* [Source document]:
=== Section Start ===
• 2009 stock market predictions
    • By: admin


      The best thing about 2008 is that it's over, a tough year for markets and economies worldwide. Paying attention to the stock market, equities, and our portfolios was as much fun as watching a cancer patient on chemotherapy. The majority of "experts" and pundits did not predict the downturn, and were caught off-guard by its severity and rapid decline.

      But with the benefit of hindsight we now know for sure:

      - This is a recession, which started in December 2007, and is now entering its 14th month. Our thanks to the U.S. Bureau of Economic Research for their December 1, 2008 report notifying us of this fact. We are looking forward to their next report stating the recession is over, a year after the fact.
      - The stock market "correction" of August 2007 was not a correction but the start of a new bear market, preceding the recession by 4 months.

      The U.S. stock market established a bottom on October 10, 2008 with the Dow at 7,900, and in a typical bear market move re-tested it a month later at 7,500. I expect future rallies to be short lived, and the lows re-tested a few times before the next secular bull market, which should be sometimes around Fall of this year.
=== Section End ===
* [Dataset entries]:
=== Section Start ===
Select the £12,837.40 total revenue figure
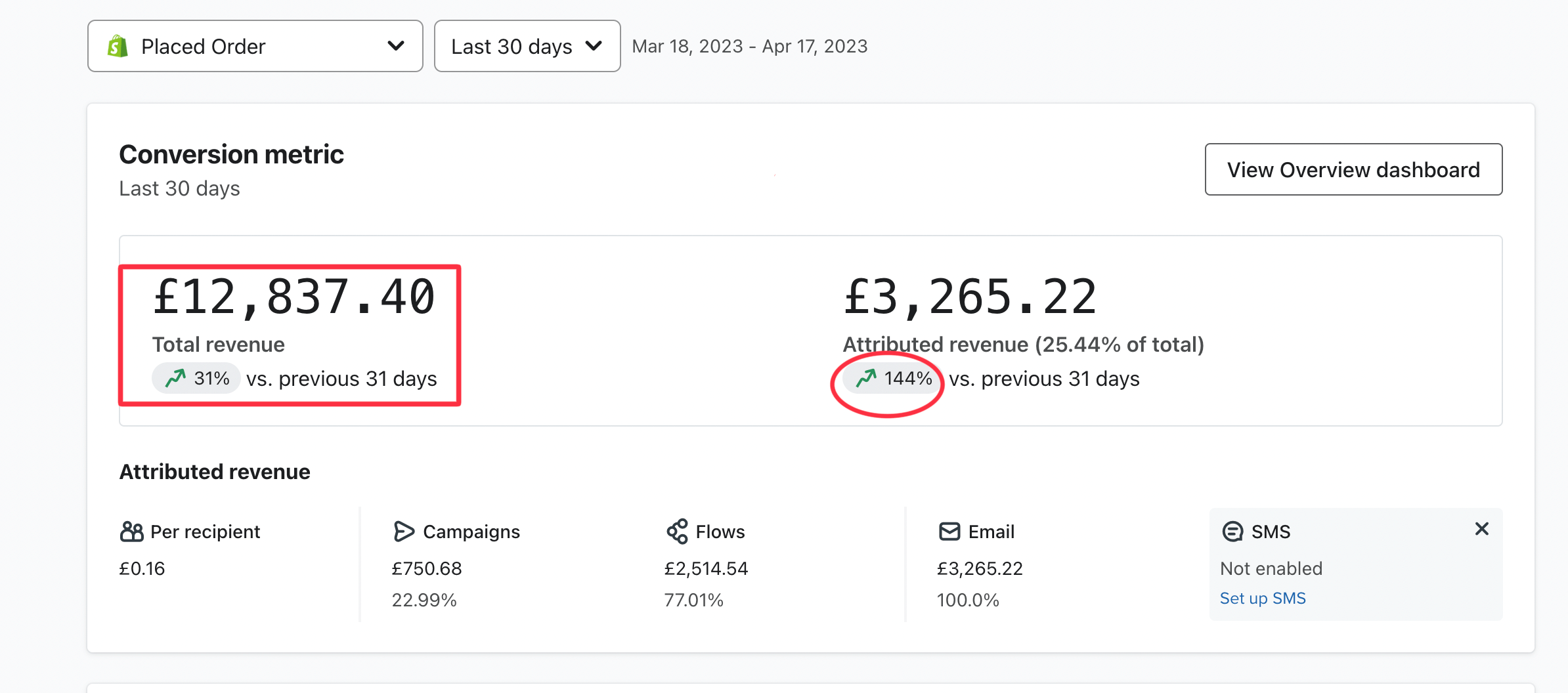The height and width of the screenshot is (693, 1568). coord(294,297)
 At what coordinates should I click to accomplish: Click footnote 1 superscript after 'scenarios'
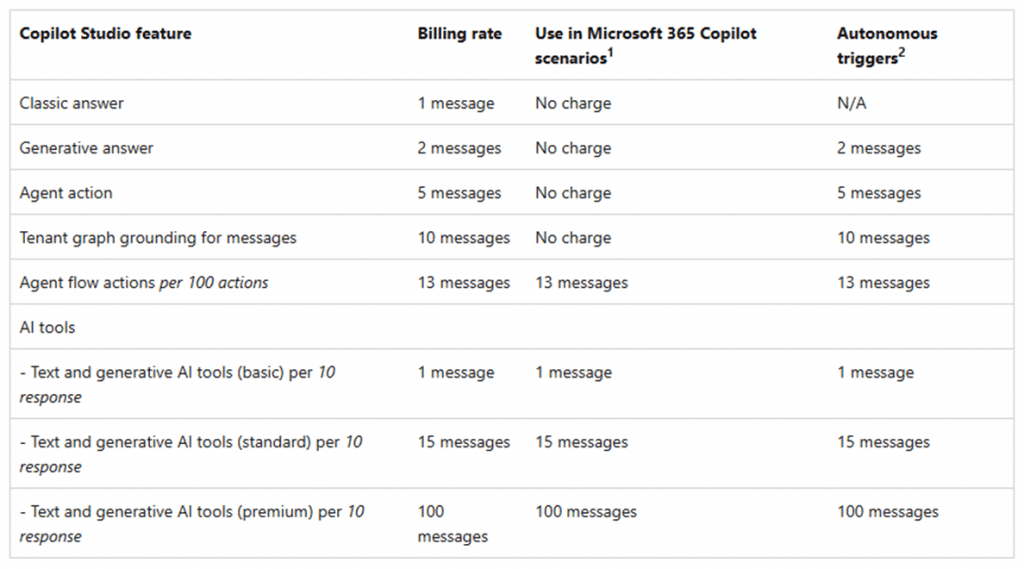coord(610,54)
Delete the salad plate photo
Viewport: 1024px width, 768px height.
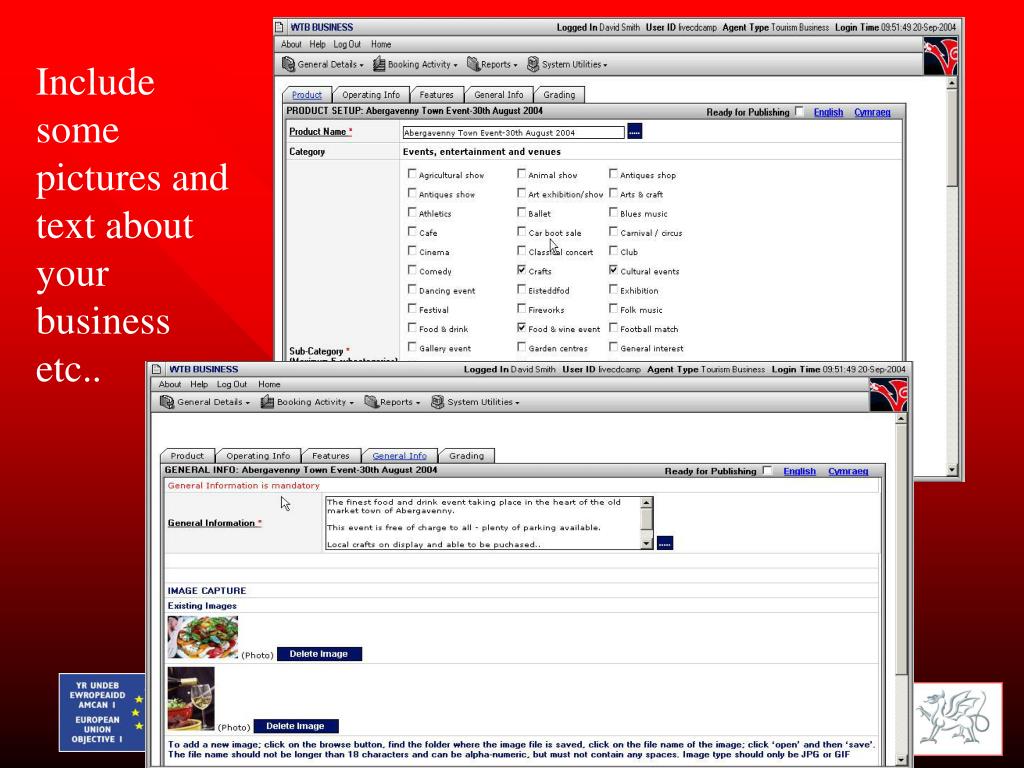[319, 654]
=== Section End ===
* [Problem set]:
**1.** Say whether each statement agrees with the 2009 stock market predictions piece, answering yes or no and quoting the deciding words exactly. (a) The recession began in December 2007. (b) The author calls the August 2007 market drop a correction. (c) The Dow stood at 7,500 when the market set its bottom on October 10, 2008.
**2.** Write the next part of the 2009 stock market predictions piece, picking up right after its final sentence.

* [Answers to the exercise]:
**1.**
(a) Yes: "This is a recession, which started in December 2007"
(b) No: "was not a correction but the start of a new bear market"
(c) No: "established a bottom on October 10, 2008 with the Dow at 7,900"

**2.**
      Where are we headed now?

      The longest recession on record was 43 months, following the 1929 stock market crash. The same "experts" who were wondering whether this was a recession, are now debating if this one will be like the Great Depression, Japan's self inflicted 18 years downturn, or a 1973-1974 style recession with a recovery late this year. I am betting on the latter.

      The several $ trillions injected in the form of fiscal stimulus, financial and auto industry bailouts, near zero interest rates, and upcoming new infrastructure investments will find their way into the economy and start a new cycle, eventually. 2009 will be a year of transition on the way to recovery, with the next economic cycle driven by a back-to-basics focus on infrastructure, alternative energy technologies, and corporate capital investments as opposed to consumer spending.

      The American consumer is bruised but not dead, and will shop again. Lower interest rates and fuel prices will provide more discretionary income, which will go toward debt reduction and slowly restore houselhold financial health. Jobs will drive consumption as opposed to the other way around.